Falamos pouco sobre os determinantes comerciais da saúde. A Organização Mundial de Saúde, define-os como as atividades do setor privado que produzem influência na saúde, seja positiva ou negativa. A ligação com os determinantes políticos é evidente, e a sua fronteira nem sempre clara.

Nada demonstra a sua influência na prática, como os casos do tabaco e do álcool. De forma inacreditável, em Portugal, a produção e o cultivo de tabaco obtiveram financiamento público até 2019. A complacência do governo regional dos Açores com a indústria teve como resposta a degradação da saúde das pessoas. A coberto de ajudar a economia, acabamos a prejudicar não só a vida e a saúde das comunidades, como… a própria economia. Tratar doenças causadas pelo tabaco será sempre mais oneroso para todos nós do que a prevenção.

Mas escrevo várias vezes sobre tabaco. Hoje irei aprofundar o segundo exemplo, o caso do álcool. É um exemplo até mais complexo, pois os argumentos da indústria têm mais peso e a pressão social para mitigar o consumo é quase inexistente. Por esse motivo, Portugal surge com níveis de consumo de álcool, per capita, superior à média europeia. Também somos o país, que segundo a OCDE, apresenta um maior número de pessoas que refere consumir diariamente bebidas alcoólicas.

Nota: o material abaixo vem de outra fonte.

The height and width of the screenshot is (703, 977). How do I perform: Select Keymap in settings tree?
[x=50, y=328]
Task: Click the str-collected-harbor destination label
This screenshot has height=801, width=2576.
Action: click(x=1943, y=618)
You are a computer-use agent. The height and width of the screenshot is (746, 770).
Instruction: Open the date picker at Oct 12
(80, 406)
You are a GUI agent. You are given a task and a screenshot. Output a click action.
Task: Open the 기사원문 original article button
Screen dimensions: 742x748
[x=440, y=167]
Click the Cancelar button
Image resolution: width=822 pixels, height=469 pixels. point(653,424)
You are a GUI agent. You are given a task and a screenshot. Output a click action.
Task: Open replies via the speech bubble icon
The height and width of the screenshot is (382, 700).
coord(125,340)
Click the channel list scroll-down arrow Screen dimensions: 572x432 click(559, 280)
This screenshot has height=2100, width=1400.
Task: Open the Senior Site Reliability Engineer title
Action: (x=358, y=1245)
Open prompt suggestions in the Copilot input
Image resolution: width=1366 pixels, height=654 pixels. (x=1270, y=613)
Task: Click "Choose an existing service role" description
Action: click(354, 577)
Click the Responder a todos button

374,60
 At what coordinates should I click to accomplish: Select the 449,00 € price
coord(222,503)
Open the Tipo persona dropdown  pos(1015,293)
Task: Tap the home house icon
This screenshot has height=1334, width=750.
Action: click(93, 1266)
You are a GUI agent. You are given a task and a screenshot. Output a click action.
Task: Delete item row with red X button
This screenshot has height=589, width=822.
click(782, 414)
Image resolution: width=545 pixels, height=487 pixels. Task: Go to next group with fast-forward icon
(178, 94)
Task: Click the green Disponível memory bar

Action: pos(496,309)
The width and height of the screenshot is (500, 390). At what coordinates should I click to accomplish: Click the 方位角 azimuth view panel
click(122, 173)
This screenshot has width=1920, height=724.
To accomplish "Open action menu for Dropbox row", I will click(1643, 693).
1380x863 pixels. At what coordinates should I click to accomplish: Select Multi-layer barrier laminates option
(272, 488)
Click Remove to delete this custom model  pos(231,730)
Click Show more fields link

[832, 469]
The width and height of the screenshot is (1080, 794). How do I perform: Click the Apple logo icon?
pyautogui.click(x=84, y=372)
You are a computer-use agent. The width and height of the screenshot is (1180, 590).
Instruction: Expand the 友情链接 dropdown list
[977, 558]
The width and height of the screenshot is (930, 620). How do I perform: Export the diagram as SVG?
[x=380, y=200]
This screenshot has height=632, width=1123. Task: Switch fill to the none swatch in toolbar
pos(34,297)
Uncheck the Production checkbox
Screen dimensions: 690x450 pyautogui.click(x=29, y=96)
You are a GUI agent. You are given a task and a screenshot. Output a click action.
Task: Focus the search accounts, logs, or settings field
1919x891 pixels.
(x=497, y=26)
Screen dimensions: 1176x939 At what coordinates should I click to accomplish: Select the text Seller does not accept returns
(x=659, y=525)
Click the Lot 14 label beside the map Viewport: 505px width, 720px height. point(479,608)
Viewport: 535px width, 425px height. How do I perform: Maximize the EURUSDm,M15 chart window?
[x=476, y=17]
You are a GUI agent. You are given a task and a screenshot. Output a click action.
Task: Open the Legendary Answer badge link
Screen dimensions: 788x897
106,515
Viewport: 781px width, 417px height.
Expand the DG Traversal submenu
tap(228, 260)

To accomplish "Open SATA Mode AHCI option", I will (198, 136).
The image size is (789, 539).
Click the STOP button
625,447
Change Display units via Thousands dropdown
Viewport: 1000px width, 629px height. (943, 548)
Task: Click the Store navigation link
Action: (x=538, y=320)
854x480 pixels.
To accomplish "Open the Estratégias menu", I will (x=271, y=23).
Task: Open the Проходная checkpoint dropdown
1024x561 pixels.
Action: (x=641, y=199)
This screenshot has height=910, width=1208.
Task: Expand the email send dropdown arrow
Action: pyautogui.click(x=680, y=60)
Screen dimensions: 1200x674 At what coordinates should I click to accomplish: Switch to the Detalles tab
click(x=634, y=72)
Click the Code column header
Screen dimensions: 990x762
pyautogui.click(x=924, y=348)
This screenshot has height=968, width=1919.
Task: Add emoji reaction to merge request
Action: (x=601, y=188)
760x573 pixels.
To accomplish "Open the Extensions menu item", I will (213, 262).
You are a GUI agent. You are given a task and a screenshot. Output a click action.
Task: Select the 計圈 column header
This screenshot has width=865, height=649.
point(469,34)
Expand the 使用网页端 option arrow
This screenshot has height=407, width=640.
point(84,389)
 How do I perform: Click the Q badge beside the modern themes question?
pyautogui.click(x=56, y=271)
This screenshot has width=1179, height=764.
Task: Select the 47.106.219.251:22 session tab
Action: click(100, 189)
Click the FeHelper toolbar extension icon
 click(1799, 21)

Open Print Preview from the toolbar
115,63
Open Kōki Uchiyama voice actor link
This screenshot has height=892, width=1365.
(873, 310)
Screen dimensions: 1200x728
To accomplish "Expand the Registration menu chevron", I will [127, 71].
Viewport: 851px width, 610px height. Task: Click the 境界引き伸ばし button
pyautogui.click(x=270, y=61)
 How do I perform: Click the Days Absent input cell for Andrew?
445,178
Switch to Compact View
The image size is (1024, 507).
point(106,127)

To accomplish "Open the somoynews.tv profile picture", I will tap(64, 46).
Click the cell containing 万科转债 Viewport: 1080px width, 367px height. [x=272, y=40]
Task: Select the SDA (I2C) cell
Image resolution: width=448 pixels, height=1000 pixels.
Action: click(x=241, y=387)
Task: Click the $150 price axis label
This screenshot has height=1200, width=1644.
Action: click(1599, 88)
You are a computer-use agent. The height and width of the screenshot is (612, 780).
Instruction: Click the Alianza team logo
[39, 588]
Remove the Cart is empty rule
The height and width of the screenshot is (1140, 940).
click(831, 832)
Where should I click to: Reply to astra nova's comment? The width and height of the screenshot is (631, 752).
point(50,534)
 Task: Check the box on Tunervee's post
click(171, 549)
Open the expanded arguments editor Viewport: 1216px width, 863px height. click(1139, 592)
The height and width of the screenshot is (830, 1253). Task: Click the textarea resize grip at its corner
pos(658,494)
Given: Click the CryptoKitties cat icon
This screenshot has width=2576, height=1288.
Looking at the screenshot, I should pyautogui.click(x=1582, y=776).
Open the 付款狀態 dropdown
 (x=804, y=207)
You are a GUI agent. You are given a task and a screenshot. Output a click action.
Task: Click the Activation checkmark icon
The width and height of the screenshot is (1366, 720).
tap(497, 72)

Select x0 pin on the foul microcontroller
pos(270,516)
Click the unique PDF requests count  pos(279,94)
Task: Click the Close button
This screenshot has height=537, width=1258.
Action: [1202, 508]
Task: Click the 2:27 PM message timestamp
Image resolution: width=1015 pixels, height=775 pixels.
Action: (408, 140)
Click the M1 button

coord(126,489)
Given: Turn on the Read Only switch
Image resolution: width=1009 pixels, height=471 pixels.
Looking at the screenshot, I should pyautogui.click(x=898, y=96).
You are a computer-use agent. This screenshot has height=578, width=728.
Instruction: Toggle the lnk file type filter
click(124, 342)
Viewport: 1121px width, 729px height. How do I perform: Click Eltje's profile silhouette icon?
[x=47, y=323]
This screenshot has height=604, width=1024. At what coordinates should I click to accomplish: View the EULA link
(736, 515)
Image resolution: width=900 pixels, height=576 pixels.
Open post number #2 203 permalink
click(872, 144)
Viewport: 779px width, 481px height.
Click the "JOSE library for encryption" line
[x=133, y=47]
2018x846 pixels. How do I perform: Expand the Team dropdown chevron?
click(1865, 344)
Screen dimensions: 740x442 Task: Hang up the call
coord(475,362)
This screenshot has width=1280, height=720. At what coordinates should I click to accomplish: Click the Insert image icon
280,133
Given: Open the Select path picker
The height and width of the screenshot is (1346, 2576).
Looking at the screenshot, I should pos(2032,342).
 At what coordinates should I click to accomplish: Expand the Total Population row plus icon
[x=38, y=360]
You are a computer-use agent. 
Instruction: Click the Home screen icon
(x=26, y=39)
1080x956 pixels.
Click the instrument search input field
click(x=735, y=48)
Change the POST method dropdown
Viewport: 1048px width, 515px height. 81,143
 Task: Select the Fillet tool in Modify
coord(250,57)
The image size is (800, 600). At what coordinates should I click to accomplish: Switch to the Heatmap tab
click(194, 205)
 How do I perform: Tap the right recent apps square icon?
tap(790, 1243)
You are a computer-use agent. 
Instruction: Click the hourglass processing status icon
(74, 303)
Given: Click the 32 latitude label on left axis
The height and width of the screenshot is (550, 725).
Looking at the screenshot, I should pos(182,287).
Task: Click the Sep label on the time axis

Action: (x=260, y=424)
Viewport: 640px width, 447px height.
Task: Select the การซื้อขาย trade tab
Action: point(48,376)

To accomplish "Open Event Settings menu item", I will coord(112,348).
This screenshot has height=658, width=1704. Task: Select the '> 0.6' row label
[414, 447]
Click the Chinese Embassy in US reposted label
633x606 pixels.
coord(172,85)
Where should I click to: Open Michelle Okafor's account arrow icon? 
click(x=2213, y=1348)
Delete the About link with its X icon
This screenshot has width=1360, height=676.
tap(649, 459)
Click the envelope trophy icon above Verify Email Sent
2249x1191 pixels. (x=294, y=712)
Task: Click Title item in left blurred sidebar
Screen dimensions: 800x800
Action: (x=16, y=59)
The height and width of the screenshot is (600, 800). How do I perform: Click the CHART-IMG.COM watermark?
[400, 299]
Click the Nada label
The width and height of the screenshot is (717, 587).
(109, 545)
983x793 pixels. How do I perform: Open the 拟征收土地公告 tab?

O impacto faz-se sentir na saúde e na economia. A esperança média de vida poderia ser um ano superior, se o consumo de álcool fosse menor. Sem esquecer o impacto na qualidade de vida, por via das menores morbilidades. Referi “economia” propositadamente. Um dos grandes argumentos para nada ser feito, é precisamente esse, somos um país de elevada produção de bebidas alcoólicas, temos de proteger a indústria. Neste capítulo, a OCDE estima que doenças e lesões provocadas pelo álcool, custem o equivalente a 2,3% de toda a despesa em saúde, isto sem contar com a natural perda de produtividade. Falamos, portanto, de 600 milhões de euros de gastos extra na saúde, que poderiam ser alocados ao tão necessário investimento que o SNS precisa. Mas o impacto não se fica por aqui. A OCDE acrescenta que mantendo o consumo atual de álcool, o PIB em 2050 será 2% menor que o seu potencial, e obrigará o estado a cobrar mais 115€ per capita/ano de impostos, para compensar esta quebra no crescimento. Estamos mesmo a fazer um bom negócio? Seria mais justo e sustentável aumentar impostos diretos sobre o consumo de bebidas alcoólicas.

O maior problema, é que nem sequer reconhecemos que existe um problema. Por exemplo, o programa de saúde e aumento de literacia com o nome “Dinamização de ações de informação, sensibilização e educação junto das pessoas jovens e adultos sobre o consumo moderado de álcool”, é financiado e gerido pelo Instituto das Vinhas e do Vinho! Se para o tabaco, prepara-se novo pacote legislativo para cumprir as melhores práticas de combate ao consumo, no caso do álcool, nem sequer é discutido a necessidade de reduzir o consumo.

Há países que reconheceram o problema e passaram à ação. Na Irlanda, foi recentemente proibido à indústria do álcool financiar a escola pública. Pode parecer uma ajuda desinteressada, mas este financiamento provoca um claro conflito de interesses. Não só a indústria nunca agiria contra os seus interesses financeiros, como a exposição às crianças em ambiente escolar, tem como efeito a normalização do consumo e a redução da perceção do risco. Em Taiwan, uma combinação de investimentos em programas escolares de prevenção do consumo, uma mudança cultural da perceção do consumo, restrição à publicidade e aumento dos impostos sobre bebidas alcoólicas, tiveram como consequência uma diminuição de 80% das mortes provocadas pelo álcool.

É possível moldar os determinantes políticos e comerciais da saúde. Assim haja vontade de priorizar a saúde da população em vez dos interesses de curto prazo das indústrias.